Kingston Art Gallery takes flight with June artists

As summer truly begins to get its legs, the Kingston Art Gallery will be showing off its wings and strings in the month of June. Kingston resident Harv Kolln’s wood carved sculpture will be on display along with the multi-dimensional acrylage paintings of Marylyn Miller. Coincidentally, both artists’ work takes flight through its winged subject matter.

As summer truly begins to get its legs, the Kingston Art Gallery will be showing off its wings and strings in the month of June.

Kingston resident Harv Kolln’s wood carved sculpture will be on display along with the multi-dimensional acrylage paintings of Marylyn Miller. Coincidentally, both artists’ work takes flight through its winged subject matter.

For the past five years, Kolln has been carving small wooden spirit birds which have somewhat abstractly taken on different forms from robins to owls. Miller’s acrylic collage work just happened to be heading in a bird life direction of late.

Though organizer’s didn’t know it at the time of selecting these artists’ works to be paired, their featured exhibit will be offering a creative and eclectic connection.

Miller and Kolln’s exhibit will feted at the Second Saturday Gallery night — 6-8 p.m. June 9 — as the KAG welcomes one of its first ever full band musical acts — the Eclectics, featuring local stringers John Becker, Jim Bybee, Rich Dixon and Kimberly Lynn.

“That’s probably the biggest gathering where most of us get together,” Kolln said of the KAG’s members. “That’s the night everybody comes out to support each other.”

“Of course, we all hope to sell and make enough to pay the rent, but for me it’s most important that my work is shown and it’s seen and I can share my experience with others,” Miller said.

Both she and Kolln are retired artists-at-heart who in retirement have found the time to focus on their creative energy. Both living in the wooded reaches of North Kitsap have been drawn to nature and in turn have drawn nature into their artwork.

“Everything affects you,” said Miller, an Indiana native who came to Western Washington in the 1970s and made a home in Indianola in 2000. “I love the sky, the sun, the moon … the presence of light and dark and mood, those are what I work with.”

With acrylic paint, she uses sponges, sticks and other miscellaneous material as her paintbrushes, and then tacks on different levels of tissue paper to add additional dimensions to each piece.

Nature’s essence is available in just about everyone of Miller’s works which range in subject from a pumpkin grove to a gaggle of snow geese flying in formation over a field of golden brush illuminated by a setting sun.

That latter description will be the type which one will see at the gallery with Kolln’s bird wood work.

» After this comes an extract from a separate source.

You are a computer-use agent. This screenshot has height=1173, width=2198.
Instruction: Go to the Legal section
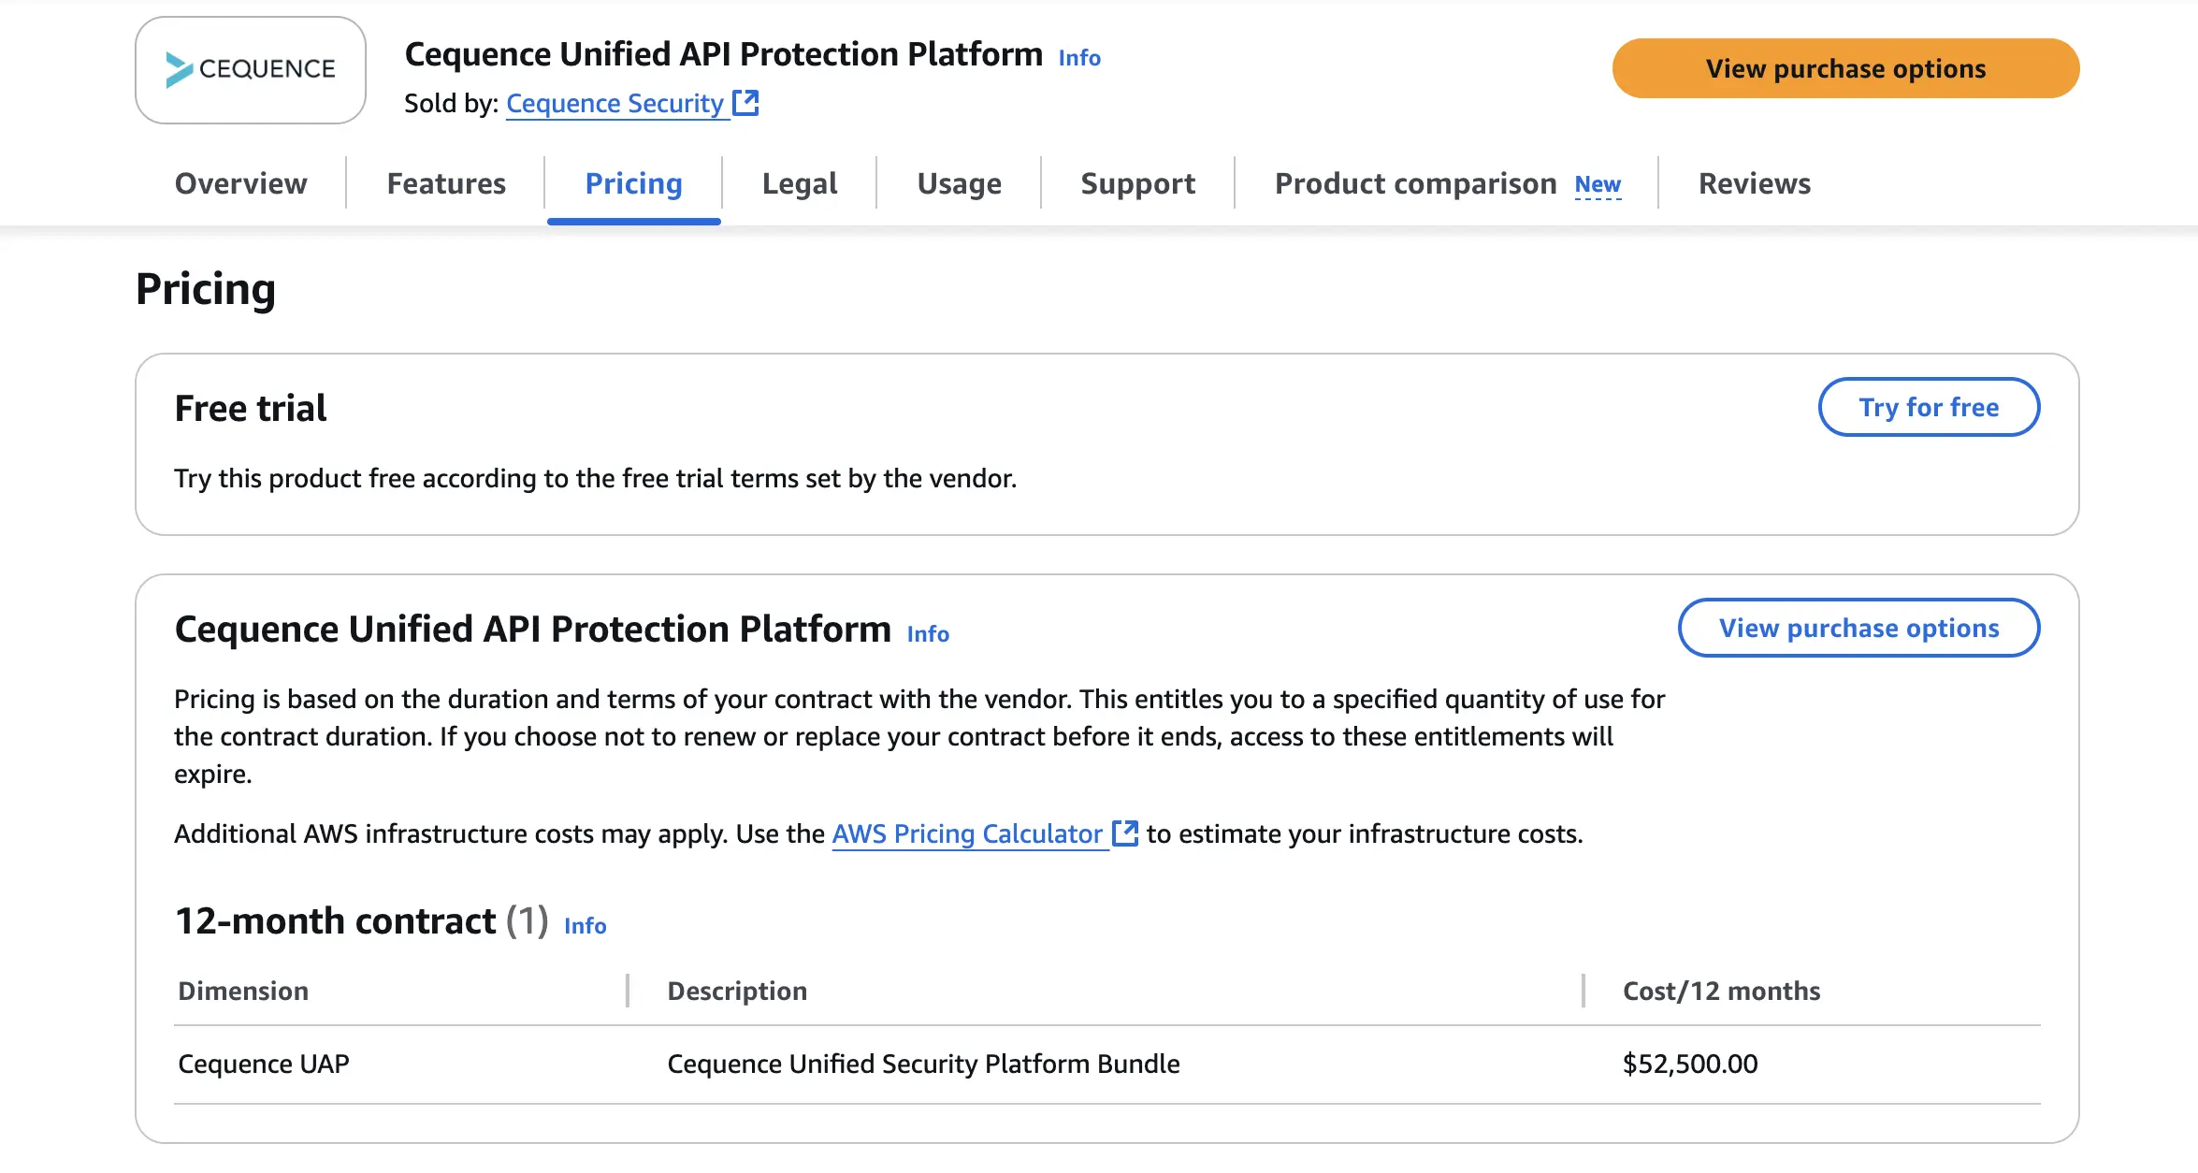point(799,183)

“(Kolln’s birds) are whimsical, but they are very nicely done,” Miller said.

Each of Kolln’s sculptures are between 3-inches to 12-inches tall, made of cedar wood and spiritually crafted. It all began some years ago when the artist was surveying the pieces of scrap cedar that were left over from the furniture he was making for a living.

“I thought maybe there are some birds in there,” he said.

As he began working with the pieces and letting them evolve, the birds began to show themselves, he said.

“You can kind of take your own imagination to them,” Kolln said. “I find a lot of inspiration in the cedar.”